Ionic movement parameters

You can find more information about this topic in the VASP manual [1]

Ionic relaxation

There are five ionic relaxation algorithms implemented in VASP 5.x:

RMM-DIIS algorithm (IBRION=1)

The RMM-DIIS algorithm converges fast in systems that:

  • Are close to an energy minimum (or maximum).
  • Have low degrees of freedom.

Examples of those systems are:

  • Molecules in vacuum with short backbones (e.g. tert-butanol is one of the largest).
  • Bare metal slabs representing closed surfaces.

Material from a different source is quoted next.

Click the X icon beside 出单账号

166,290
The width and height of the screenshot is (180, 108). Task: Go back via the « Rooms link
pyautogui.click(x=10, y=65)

The algorithm builds up an approximation of the Hessian matrix, taking the last NFREE steeps. The forces should be calculated precisely, therefore you'd better set NELM=4 or even NELM=8. This forces a minimum of 4 to 8 electronic steps between each ionic step, and guarantees that the forces are well converged at each step. The NFREE number should be lower than the number of degrees of freedom, and it is set by VASP considering several constrains, unless it is specified by the user. For large values of NFREE this algorithm may diverge. For more information: [2] [3].

A test made with a gas-phase molecule in different conditions established that good POTIM values are between 0.15-0.40, with an optimum of POTIM=0.25. The algorithm is stable up to POTIM=0.80, even for weird, high-stressed structures. POTIM values smaller than 0.15, or larger than 0.40, only decrease the speed of convergence.

Conjugated Gradient algorithm (IBRION=2)

Is the recommended algorithm of you don't know what to do (See Ionic Relaxation Methods in [4]). It is faster and more stable than RMM-DIIS for medium and large systems, and always converges into a minimum (?).

The CG algorithm less sensitive to POTIM, and is stable for both stressed and pre-converged structures up to POTIM=1.00 (No larger values tested). However, the optimal value for both conditions is POTIM=0.15~0.20. Values lower than 0.15 reduces the speed of convergence.

Damped MD and QUICKMIN (IBRION=3)

If IBRION=3 is selected, VASP will use the QUICKMIN algorithm by default. If a SMASS value is feet in INCAR, VASP will switch to the damped Molecular Dynamic algorithm. Both suppose to be more efficient than CG and RMM-DIIS in large systems, but dMD can be faster than QUICKMIN if a good set of SMASS and POTIM is selected.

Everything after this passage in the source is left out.